I woke up this moring to a server down, and nginx won't restart. The nginx include.conf files are becoming corrupted - merging IPv6 and 4 addresses and not allowing IPv6 letters and : thus nginx fails configtest and doesn't restart after latest overnight cron run (this is after I ran fix-it-hot-upgrade script 24 hours ago).
Command line errors:
server1:~# /etc/init.d/php53-fpm restart
Gracefully shutting down php53-fpm... done
Starting php53-fpm.. done
server1:~# service nginx status
nginx is NOT running.
server1:~# service nginx status
nginx is NOT running.
server1:~# service nginx start
[....] Starting Nginx Server...:nginx: [emerg] invalid parameter "20014102122.75
7.19.108" in /data/disk/fast1/config/includes/nginx_modern_include.conf:124
. ok
server1:~# service nginx status
nginx is NOT running.
server1:~# service nginx restart
[FAIL] Stopping Nginx Server...: failed!
[....] Starting Nginx Server...:nginx: [emerg] invalid parameter "20014102122.75
7.19.108" in /data/disk/fast1/config/includes/nginx_modern_include.conf:124
. ok
server1:~#
The "20014102122.757.19.108" in the above error is the servers correct IPv6 address (but just the numbers, not the letters or the :'s which are left out) run into the correct IPv4 address.
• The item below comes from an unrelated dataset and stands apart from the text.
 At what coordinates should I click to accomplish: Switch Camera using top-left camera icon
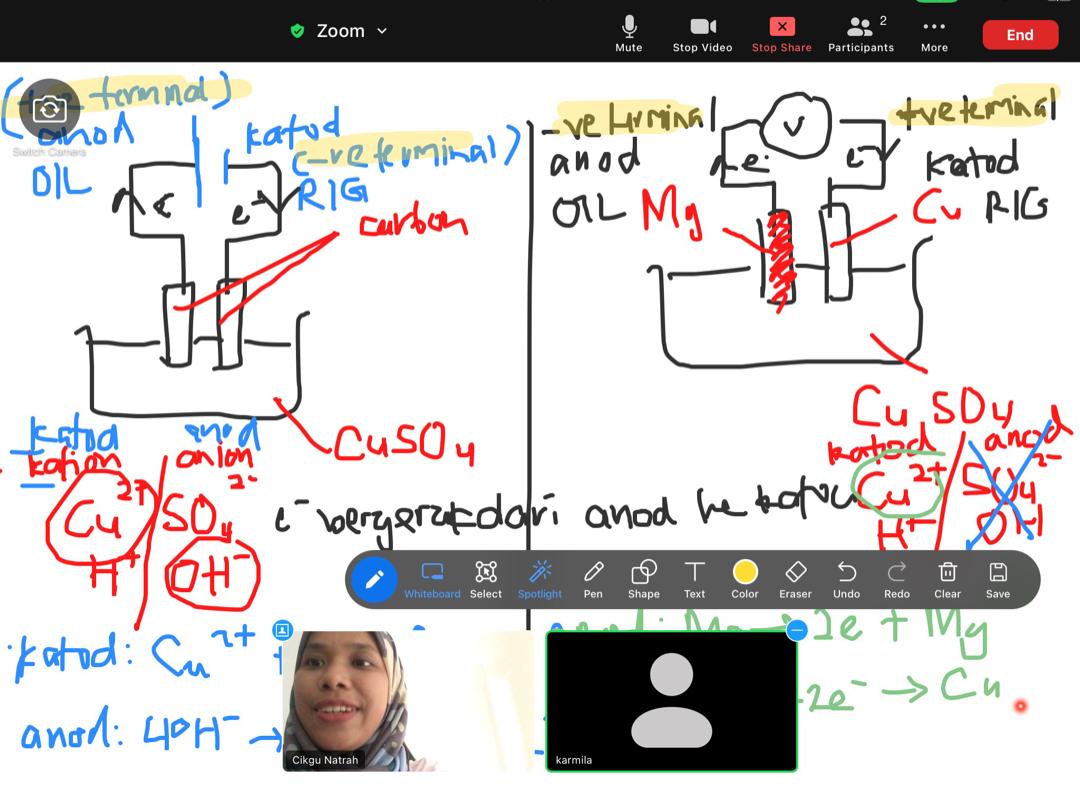coord(49,110)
I have changed the addresses for privacy.
This is on a debian wheezy 7 dedicated with stable boa 2.1.3 with the fix-it-hot update script being run on nov 28.
.cnf files and logs are forthcoming. I am testing the fix.
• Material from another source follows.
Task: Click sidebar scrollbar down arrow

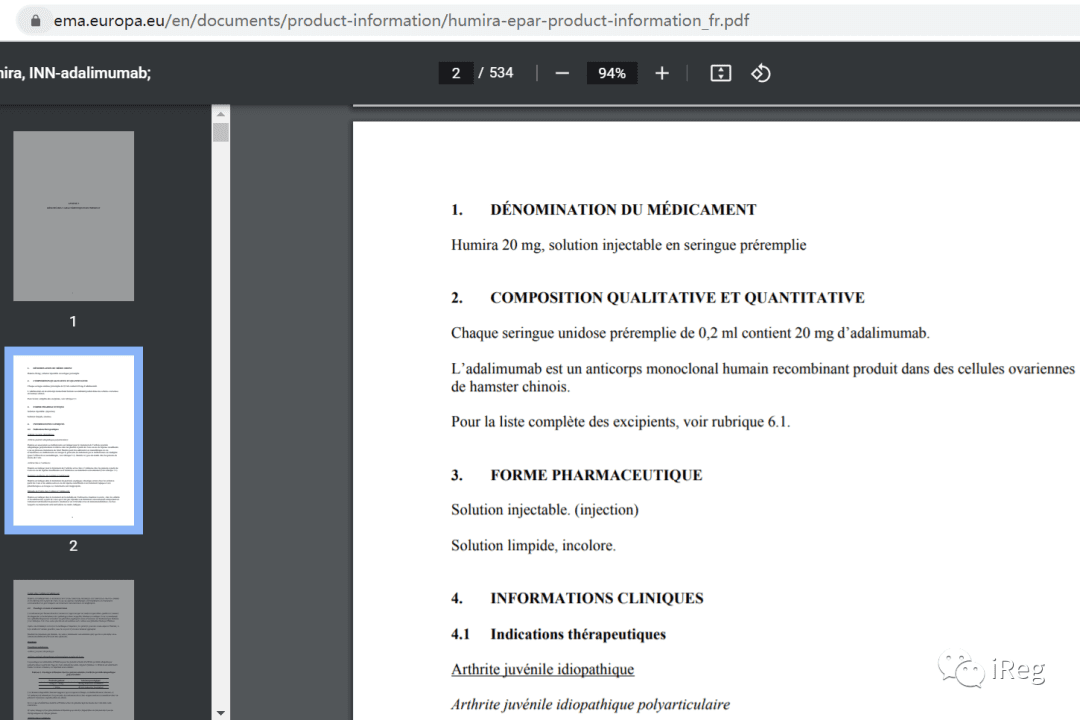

| Comment | File | Size | Author |
|---|---|---|---|
| #16 | local.IP-list.txt | 72 bytes | Anonymous (not verified) |
| #13 | fast3.octopus-cnf.txt | 1.01 KB | Anonymous (not verified) |
| #13 | barracuda-cnf.txt | 1.79 KB | Anonymous (not verified) |
| #13 | octopus_log.txt | 110 bytes | Anonymous (not verified) |
| #13 | barracuda_log.txt | 1.84 KB | Anonymous (not verified) |
Comments
Comment #1
Anonymous (not verified) commentedI replaced the "IPv6-without-letters-and-:-plus-IPv4" with the complete IPv6 address only, in /data/disk/o1/config/includes/nginx_modern_include.conf in 2 places as well as the same 2 places in /var/aegir/config/includes/nginx_modern_include.conf and nginx passes the config test and restarts fine.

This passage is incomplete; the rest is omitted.